OPPORTUNITIES FOR IMPROVEMENT
Everything I'd wish for here--tablecloths, napkins instead of dishtowels, bread service--is an artifact of an earlier dining vogue. Who am I to say it they have a place in the next generation of dining out, in a restaurant whose main theme is exploring that future?

FACTORS OTHER THAN FOOD
Up to three points, positive or negative, for these characteristics. Absence of points denotes average performance in the matter.

  • Dining Environment +1
  • Consistency +2
  • Service+2
  • Value +1
  • Attitude +2
  • Wine & Bar +1
  • Hipness +3
  • Local Color +2

 

SPECIAL ATTRIBUTES
  • Romantic
  • 8-25
  • Open Monday lunch and dinner
  • Open until 11 p.m.; 2 a.m. FR SA
  • Unusually large servings
  • Pay valet parking
  • Reservations accepted

ANECDOTES AND ANALYSIS
This is the age of the chef-philosopher, and the newest professor on the local scene is Phillip Lopez, the proprietor of Root. "Cooking is a form of communication, and I want to talk to my guests through each bite they take," he says.
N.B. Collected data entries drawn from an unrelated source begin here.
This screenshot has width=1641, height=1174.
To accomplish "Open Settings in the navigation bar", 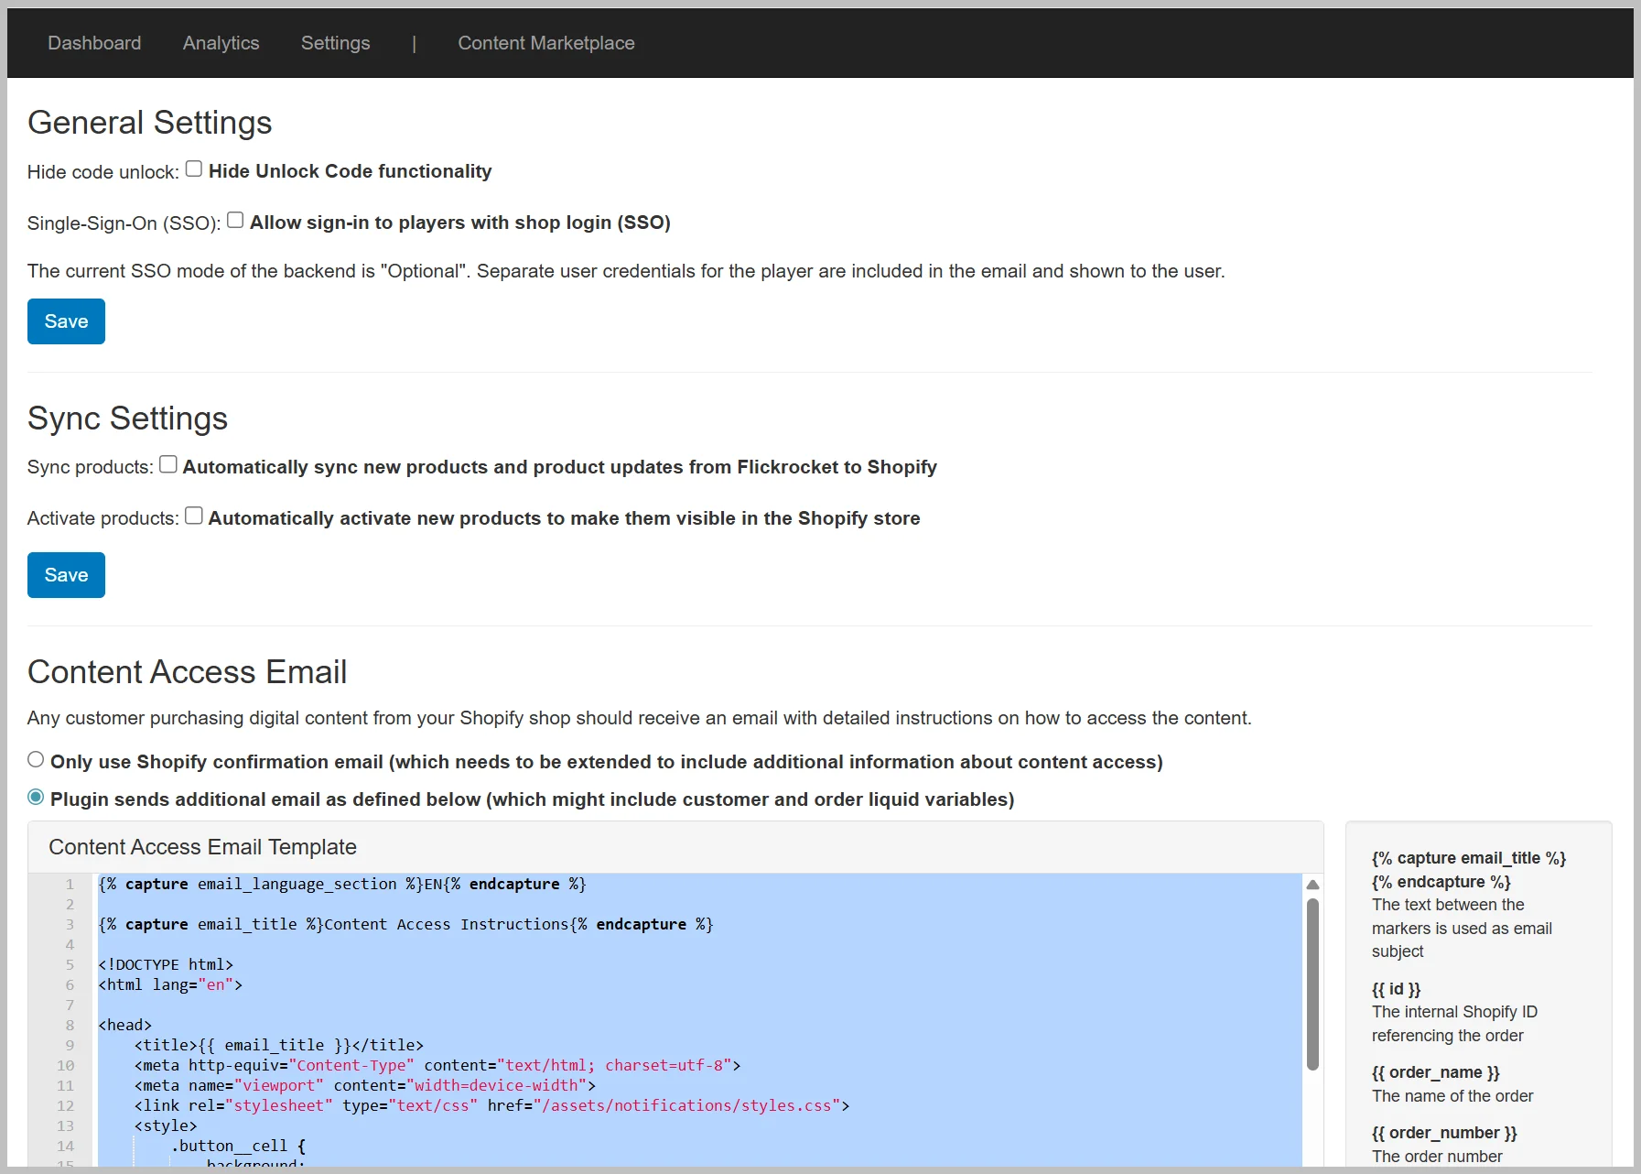I will point(335,43).
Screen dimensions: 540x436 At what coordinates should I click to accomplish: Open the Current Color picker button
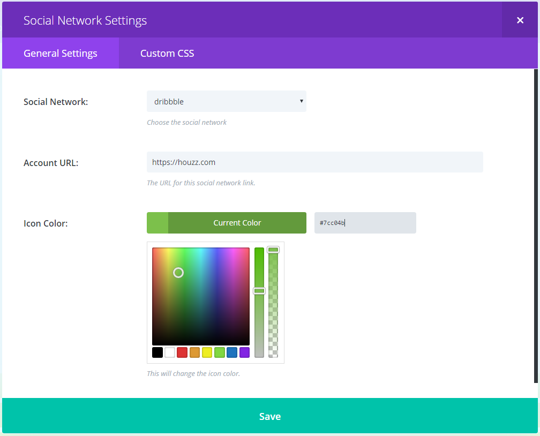[237, 223]
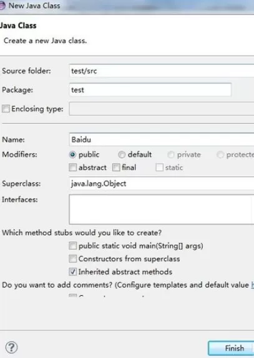Focus the Package text field
This screenshot has height=358, width=254.
(150, 90)
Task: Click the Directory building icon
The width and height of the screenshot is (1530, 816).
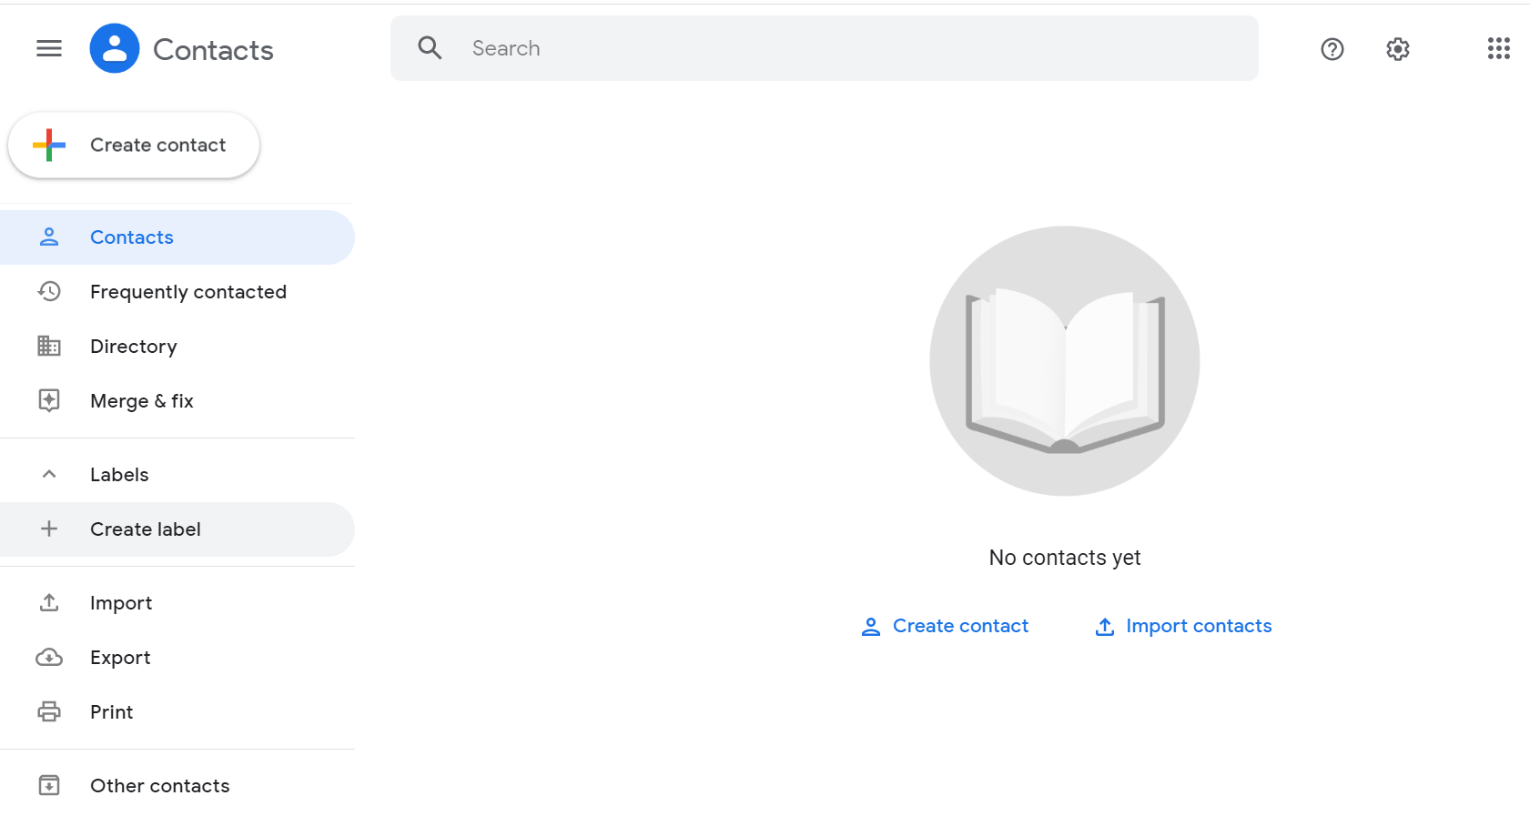Action: point(49,346)
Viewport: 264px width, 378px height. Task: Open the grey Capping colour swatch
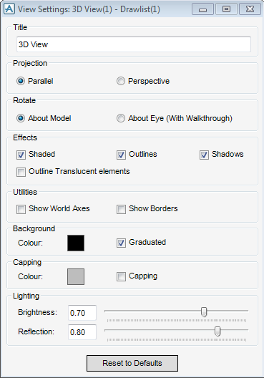point(76,277)
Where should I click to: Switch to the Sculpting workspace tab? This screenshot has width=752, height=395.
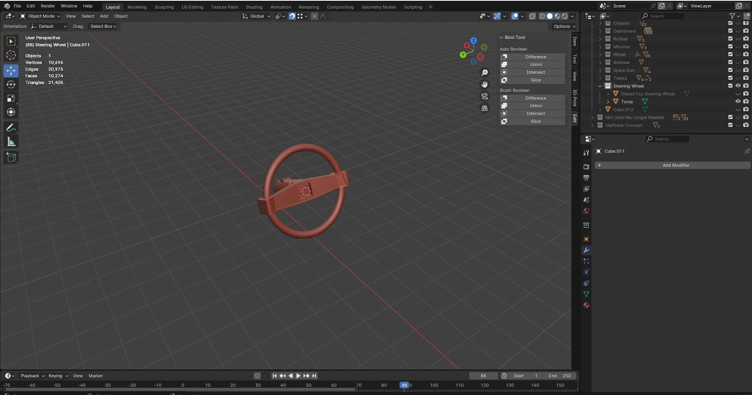[x=164, y=7]
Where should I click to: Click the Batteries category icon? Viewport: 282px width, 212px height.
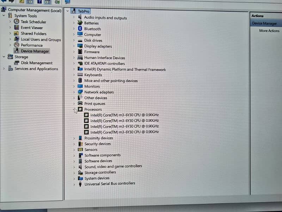click(80, 23)
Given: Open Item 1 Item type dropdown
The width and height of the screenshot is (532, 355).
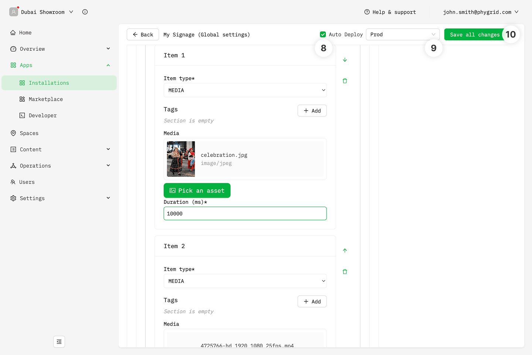Looking at the screenshot, I should pos(245,90).
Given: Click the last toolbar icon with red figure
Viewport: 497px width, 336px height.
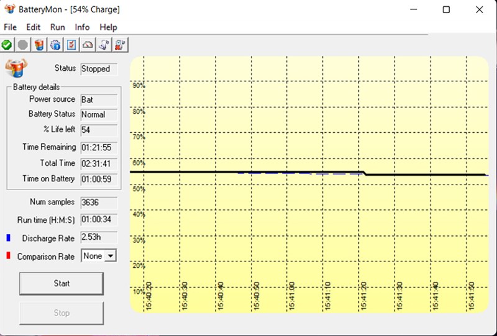Looking at the screenshot, I should (121, 45).
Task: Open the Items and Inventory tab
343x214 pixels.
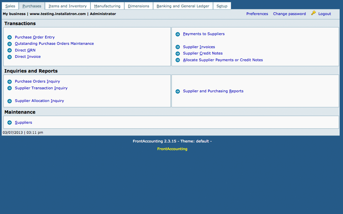Action: tap(68, 6)
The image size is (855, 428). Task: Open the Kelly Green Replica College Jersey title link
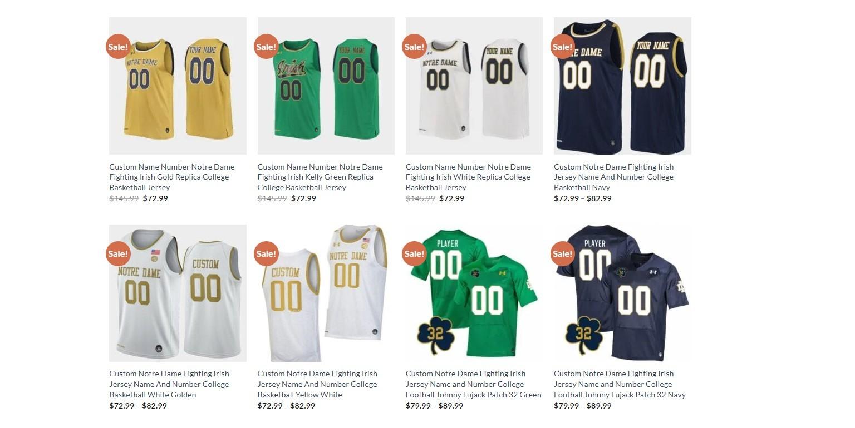point(320,177)
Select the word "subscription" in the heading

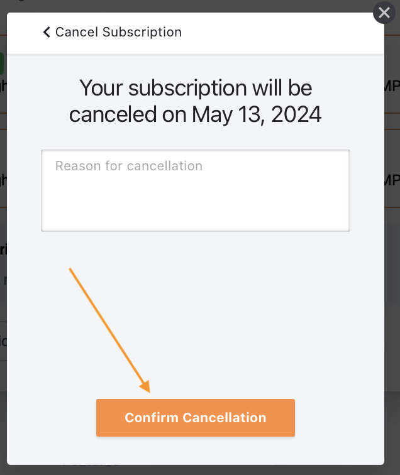point(180,87)
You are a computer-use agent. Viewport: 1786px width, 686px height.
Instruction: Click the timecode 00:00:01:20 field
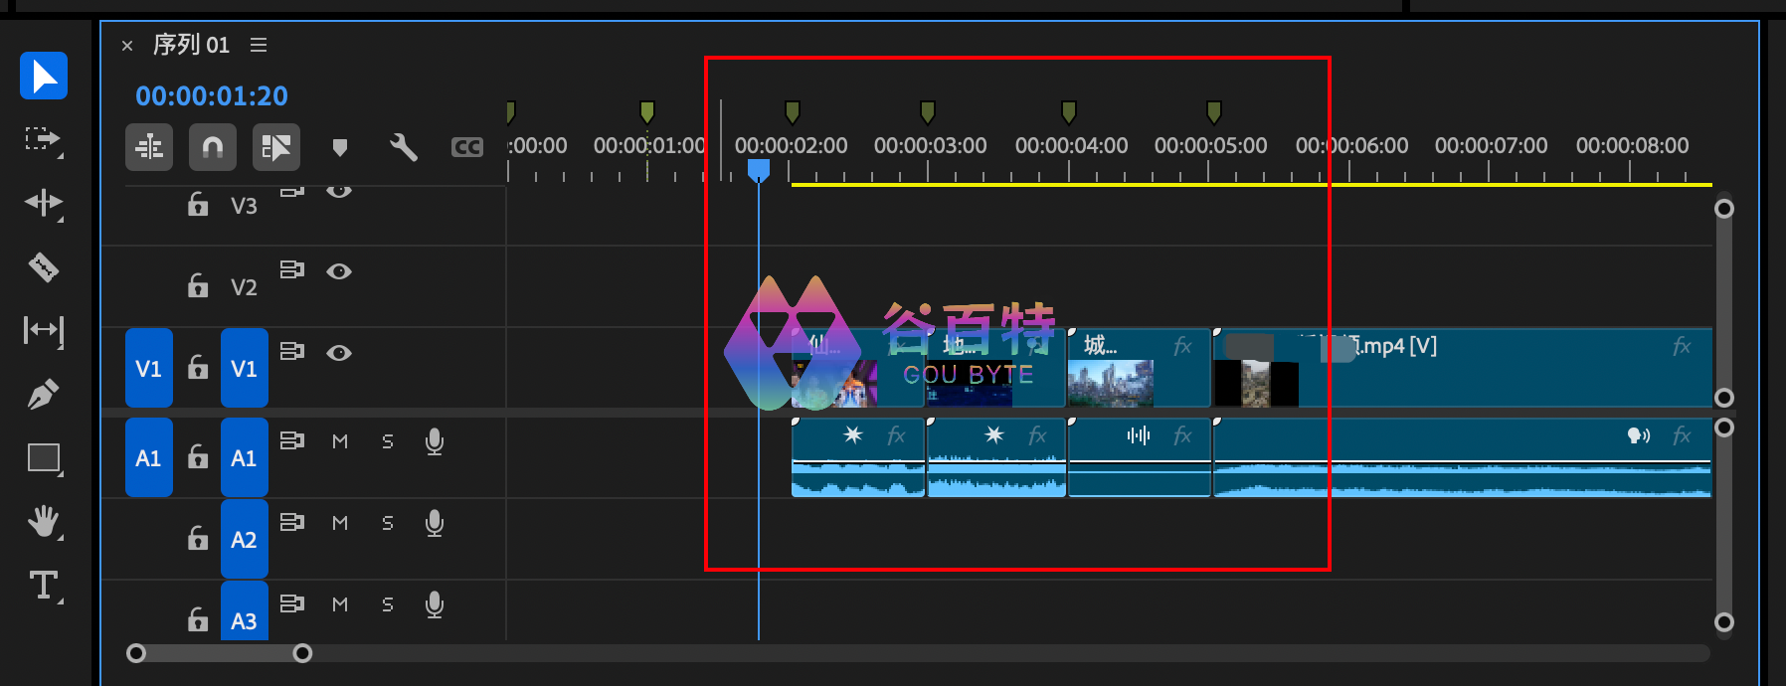tap(212, 96)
As pretentious as that sounds, Lopez and Root actually deliver the hedonistic substance of food in a thrilling new way. Far from taking their project too seriously, Root's team seems almost playful, with ingredients and methods that remind one of a nine-year-old's kitchen experiments. (Using molecular methods to make what tastes exactly like Cocoa Puffs, for example.) Of course, it's stuff like this that attracts attention. And fires the creativity that makes the entire enterprise as good as it is.